Graph-Informed Transformers for Neural Network Inference Latency Prediction

Asad Khan

← Back to papers

Graph-Informed Transformers for Neural Network Inference Latency Prediction

Asad Khan

CUCAI 2025 Proceedings • 2025

View PDF Download PDF

Published 2025/03/26

Abstract

Deep learning applications such as real-time object detection in autonomous vehicles, interactive voice assistants, and high-frequency trading systems often require strict adherence to inference latency constraints defined by service-level objectives. Ensuring that neural network inference times meet these constraints before deployment presents a significant challenge to developers. In this paper, we introduce a transformer-based approach to predict neural network inference latency in predeployment stages.

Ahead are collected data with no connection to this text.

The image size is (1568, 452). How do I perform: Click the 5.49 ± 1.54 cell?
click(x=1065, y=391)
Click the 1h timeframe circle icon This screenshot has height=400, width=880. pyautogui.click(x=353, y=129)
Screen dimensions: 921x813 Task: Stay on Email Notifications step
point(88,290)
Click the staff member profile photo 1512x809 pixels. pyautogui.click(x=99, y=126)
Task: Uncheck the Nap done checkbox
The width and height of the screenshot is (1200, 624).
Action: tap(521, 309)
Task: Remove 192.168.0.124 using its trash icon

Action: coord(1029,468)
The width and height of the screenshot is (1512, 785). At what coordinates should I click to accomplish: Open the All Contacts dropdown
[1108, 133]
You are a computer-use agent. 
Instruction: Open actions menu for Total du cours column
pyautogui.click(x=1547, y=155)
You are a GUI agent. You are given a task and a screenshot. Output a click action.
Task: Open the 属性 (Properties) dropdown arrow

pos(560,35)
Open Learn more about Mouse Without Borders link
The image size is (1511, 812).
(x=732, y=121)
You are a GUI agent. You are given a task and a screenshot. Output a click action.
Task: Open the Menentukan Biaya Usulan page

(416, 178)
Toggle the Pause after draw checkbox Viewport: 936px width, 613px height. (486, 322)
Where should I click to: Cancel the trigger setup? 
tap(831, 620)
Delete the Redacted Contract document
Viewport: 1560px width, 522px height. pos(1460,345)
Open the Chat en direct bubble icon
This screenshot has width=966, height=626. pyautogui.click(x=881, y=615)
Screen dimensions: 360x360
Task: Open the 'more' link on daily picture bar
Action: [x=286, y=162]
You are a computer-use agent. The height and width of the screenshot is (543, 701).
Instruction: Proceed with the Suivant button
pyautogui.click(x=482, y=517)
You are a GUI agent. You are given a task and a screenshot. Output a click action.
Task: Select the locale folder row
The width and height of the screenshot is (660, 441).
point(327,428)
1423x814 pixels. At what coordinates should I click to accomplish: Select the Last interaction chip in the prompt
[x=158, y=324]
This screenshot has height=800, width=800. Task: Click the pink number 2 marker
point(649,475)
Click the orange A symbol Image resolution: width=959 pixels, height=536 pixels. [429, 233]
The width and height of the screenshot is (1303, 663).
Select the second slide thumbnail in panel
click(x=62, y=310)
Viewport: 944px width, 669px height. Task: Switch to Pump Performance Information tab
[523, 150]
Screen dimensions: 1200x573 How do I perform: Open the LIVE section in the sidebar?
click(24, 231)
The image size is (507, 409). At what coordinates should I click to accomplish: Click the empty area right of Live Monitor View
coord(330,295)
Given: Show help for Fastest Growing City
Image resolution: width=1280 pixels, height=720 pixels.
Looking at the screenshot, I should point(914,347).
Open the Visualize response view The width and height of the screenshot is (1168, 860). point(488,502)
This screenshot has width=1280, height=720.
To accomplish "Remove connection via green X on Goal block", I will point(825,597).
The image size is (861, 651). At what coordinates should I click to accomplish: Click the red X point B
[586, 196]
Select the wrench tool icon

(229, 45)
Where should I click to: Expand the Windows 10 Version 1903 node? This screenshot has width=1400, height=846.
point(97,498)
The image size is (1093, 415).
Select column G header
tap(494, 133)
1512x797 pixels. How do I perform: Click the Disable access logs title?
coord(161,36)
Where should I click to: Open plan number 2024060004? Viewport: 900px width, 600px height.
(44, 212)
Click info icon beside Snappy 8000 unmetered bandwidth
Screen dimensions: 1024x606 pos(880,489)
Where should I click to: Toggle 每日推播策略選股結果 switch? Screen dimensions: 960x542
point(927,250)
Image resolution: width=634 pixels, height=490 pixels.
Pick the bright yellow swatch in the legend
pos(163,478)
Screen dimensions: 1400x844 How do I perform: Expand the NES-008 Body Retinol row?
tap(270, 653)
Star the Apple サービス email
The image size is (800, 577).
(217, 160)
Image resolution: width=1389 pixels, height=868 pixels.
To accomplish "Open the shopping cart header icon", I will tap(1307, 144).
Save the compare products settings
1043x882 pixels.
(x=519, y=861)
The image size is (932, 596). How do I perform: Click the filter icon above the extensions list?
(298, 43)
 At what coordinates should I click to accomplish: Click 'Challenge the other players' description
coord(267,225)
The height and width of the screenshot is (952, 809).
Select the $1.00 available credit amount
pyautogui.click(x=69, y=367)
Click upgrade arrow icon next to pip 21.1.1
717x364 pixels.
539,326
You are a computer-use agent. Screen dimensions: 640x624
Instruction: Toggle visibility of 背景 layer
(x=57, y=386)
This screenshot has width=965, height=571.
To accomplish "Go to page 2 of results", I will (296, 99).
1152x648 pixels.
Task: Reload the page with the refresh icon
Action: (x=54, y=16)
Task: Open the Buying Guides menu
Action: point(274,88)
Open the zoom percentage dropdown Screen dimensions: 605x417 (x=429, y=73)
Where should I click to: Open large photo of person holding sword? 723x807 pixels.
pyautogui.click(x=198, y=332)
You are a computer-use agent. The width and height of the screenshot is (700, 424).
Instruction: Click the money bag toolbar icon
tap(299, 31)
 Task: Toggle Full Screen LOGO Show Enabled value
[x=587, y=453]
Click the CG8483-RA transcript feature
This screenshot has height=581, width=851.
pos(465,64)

Our method utilizes a diverse synthetic dataset of feedforward neural networks, characterized at the operation level. These networks are represented as graphs, where the node attributes encode the type of operation and weight count, and the edges define the topology of the network. By treating each node as a token, the transformer leverages multi-head attention to capture structural and attribute relationships that strongly correlate with inference latency. Experimental results demonstrate that the proposed transformer model achieves much better performance when compared to baseline linear regression in predicting standard neural network inference latency across a wide variety of architectures and configurations. Ultimately, our transformer-based solution facilitates the development of latencysensitive deep learning systems by enabling more reliable and efficient architectural optimization prior to deployment.